The company saw fit to lift its interim dividend by 7%, in line with its policy of growing it by inflation plus 4%. Is that a sensible move when profits are under pressure? Dividend cover could be a bit stretched over the next couple of years, so that’s definitely worth watching.
I think Severn Trent’s dividend is perhaps one of the riskier of the utilities companies at the moment, but the firm is relatively free from the customer competition that’s afflicting energy suppliers.
Top dividend
For a bigger yield, I’m still a big follower of Aviva (LSE: AV). I currently hold some Aviva shares in my SIPP, but an additional ISA purchase is definitely one of my possibilities before the end of the year.
As fellow Motley Fool write Edward Sheldon has pointed out, Aviva shares are currently cheaper than they were three years ago, even though profits have nearly doubled and dividends are up 44%. Even knowing that Aviva shares were stuck in a long-standing weak spell, it shocked me a little to see it in those terms.

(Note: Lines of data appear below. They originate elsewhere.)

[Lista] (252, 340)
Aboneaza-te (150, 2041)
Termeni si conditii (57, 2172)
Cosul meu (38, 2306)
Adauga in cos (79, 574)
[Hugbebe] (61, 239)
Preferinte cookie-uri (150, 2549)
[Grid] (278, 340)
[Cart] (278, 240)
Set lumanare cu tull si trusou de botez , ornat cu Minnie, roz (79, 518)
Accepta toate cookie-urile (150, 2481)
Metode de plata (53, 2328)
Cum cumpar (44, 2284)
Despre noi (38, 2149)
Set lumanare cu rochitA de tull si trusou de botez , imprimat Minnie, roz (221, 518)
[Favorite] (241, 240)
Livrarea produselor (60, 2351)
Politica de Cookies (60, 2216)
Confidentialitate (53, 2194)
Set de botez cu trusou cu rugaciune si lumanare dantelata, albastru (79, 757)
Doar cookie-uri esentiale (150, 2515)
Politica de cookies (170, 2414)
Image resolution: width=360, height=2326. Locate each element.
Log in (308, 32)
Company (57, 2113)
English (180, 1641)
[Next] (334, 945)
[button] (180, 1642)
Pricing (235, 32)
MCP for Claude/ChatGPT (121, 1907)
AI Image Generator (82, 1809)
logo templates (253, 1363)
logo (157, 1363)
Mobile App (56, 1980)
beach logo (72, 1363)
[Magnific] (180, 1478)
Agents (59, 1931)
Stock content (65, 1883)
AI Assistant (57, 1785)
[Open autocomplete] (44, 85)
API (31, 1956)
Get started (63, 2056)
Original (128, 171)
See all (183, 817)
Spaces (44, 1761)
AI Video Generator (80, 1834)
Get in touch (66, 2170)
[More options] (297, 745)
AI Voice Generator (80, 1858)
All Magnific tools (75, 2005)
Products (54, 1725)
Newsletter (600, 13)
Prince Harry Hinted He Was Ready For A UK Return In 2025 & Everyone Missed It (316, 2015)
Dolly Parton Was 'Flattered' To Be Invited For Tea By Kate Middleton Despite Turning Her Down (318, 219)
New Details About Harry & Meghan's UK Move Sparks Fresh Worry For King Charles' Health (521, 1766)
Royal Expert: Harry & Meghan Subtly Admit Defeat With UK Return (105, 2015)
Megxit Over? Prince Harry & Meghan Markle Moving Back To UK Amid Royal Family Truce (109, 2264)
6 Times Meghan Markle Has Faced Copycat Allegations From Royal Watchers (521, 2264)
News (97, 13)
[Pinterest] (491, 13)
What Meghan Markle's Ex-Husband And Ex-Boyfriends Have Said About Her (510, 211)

Dividends have been progressing well since Aviva emerged from the financial crisis and got its balance sheet back into a respectably liquid state, and if current forecasts prove accurate, we’ll see a hike to a yield of 7.1% — followed by 7.4% in 2020.
Low valuation
Meanwhile, a couple of years of earnings growth have dropped the stock’s forward P/E as low as 7.5, and that’s only around half the FTSE 100‘s longer-term average.
To me, Aviva shares are priced as if the company is in financial trouble, and have been for years. But I’m just not seeing it, and a large part of the stock’s low valuation has to be the general bearish sentiment towards the financial sector as a whole. We might not get any revaluations until Brexit is finally settled and we see what impact it has on insurers like Aviva, which I expect to be minimal.
In the meantime, I’m happy to keep pocketing my dividends… and thinking about that top-up.